Dérivation, Arg. exploitant une —

Argumentation exploitant une DÉRIVATION LEXICALE

Un mot dérivé est un mot formé sur un mot de base ou sur une racine à l’aide d’un préfixe ou d’un suffixe (-eur : il travaille, travailleur [1].) ou d’un préfixe (dé- : faire, défaire).
L’argumentation tire parti du sentiment d’évidence lié à la stabilité signifiant base (racine) pour attribuer au mot dérivé des conclusions qu’on peut tirer du mot de base.

Le suffixe change la catégorie grammaticale du mot de base :

 (il) charge [1], le chargement du camion
Procès : le chargement du camion a pris trois heures
Résultat du procès : le chargement du camion pèse trois tonnes.

(il) travaille, un travailleur (N), travailleur (Adj)

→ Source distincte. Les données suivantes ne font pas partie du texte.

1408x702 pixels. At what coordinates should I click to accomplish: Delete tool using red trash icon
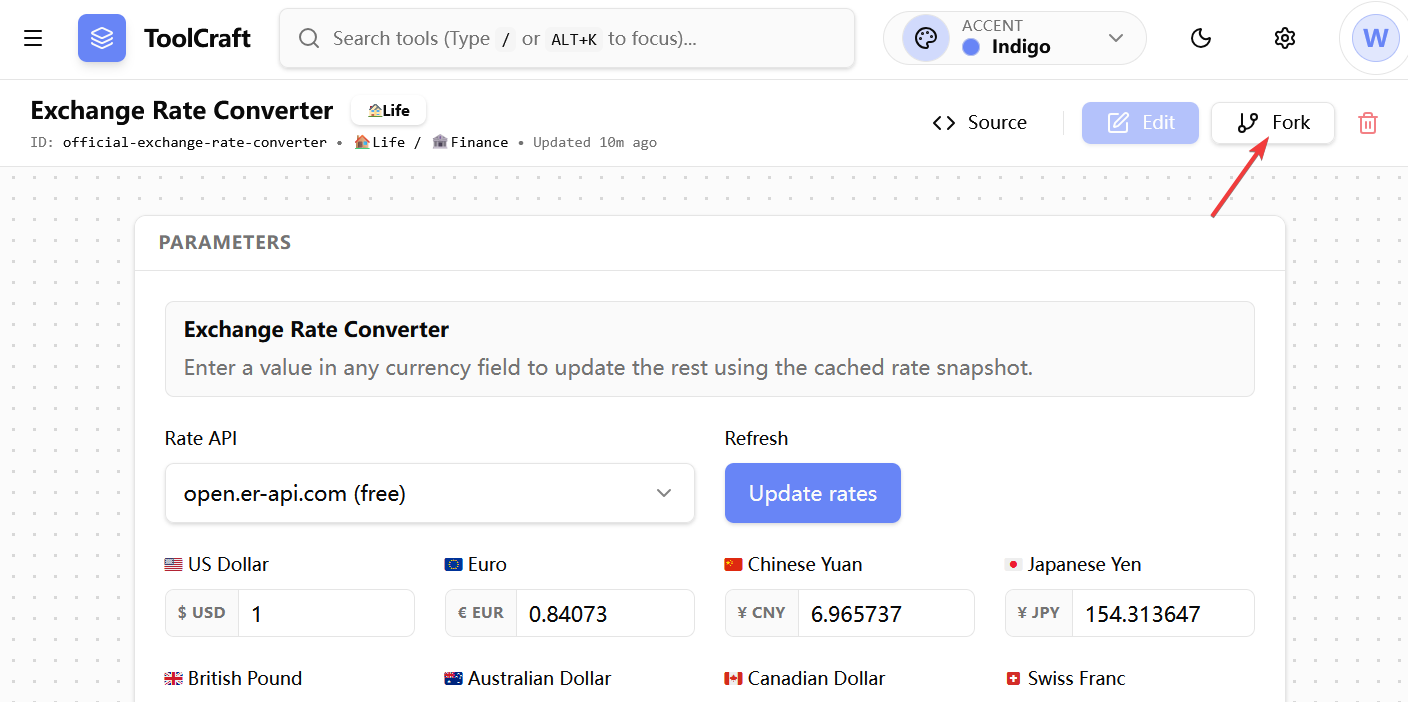[x=1367, y=123]
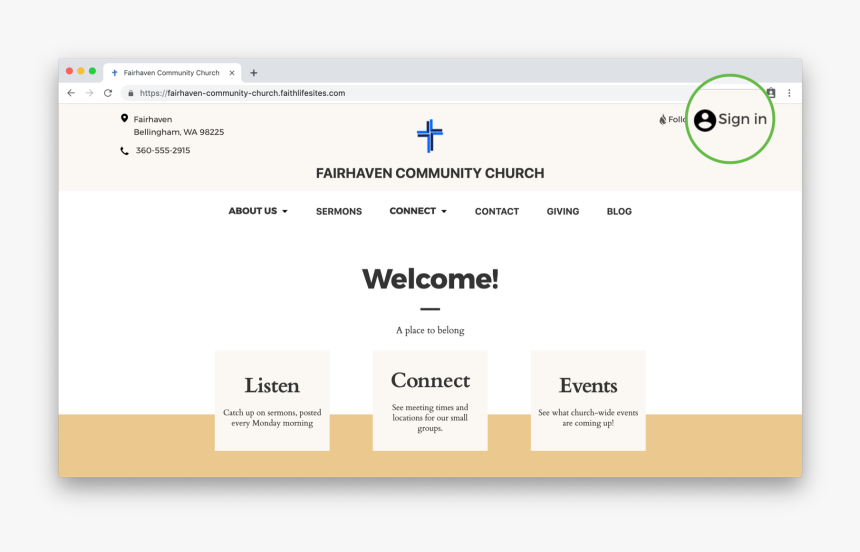Open the Blog navigation link
The image size is (860, 552).
pos(619,211)
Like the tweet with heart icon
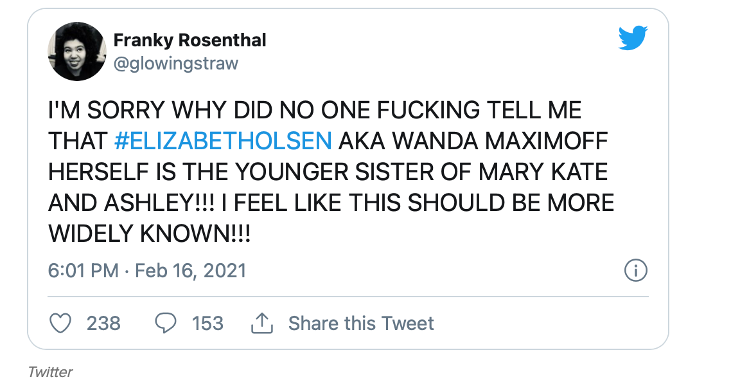 click(60, 323)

Le préfixe conserve la catégorie grammaticale du mot de base

(il) charge / décharge le camion

Une famille dérivationnelle est composée de l’ensemble des mots dérivés d’une même racine ou d’un même mot de base.

[1] On prend pour base de la dérivation non pas l’infinitif mais la 3e personne du singulier du présent de l’indicatif, forme “nue” où le verbe a la même forme que le substantif.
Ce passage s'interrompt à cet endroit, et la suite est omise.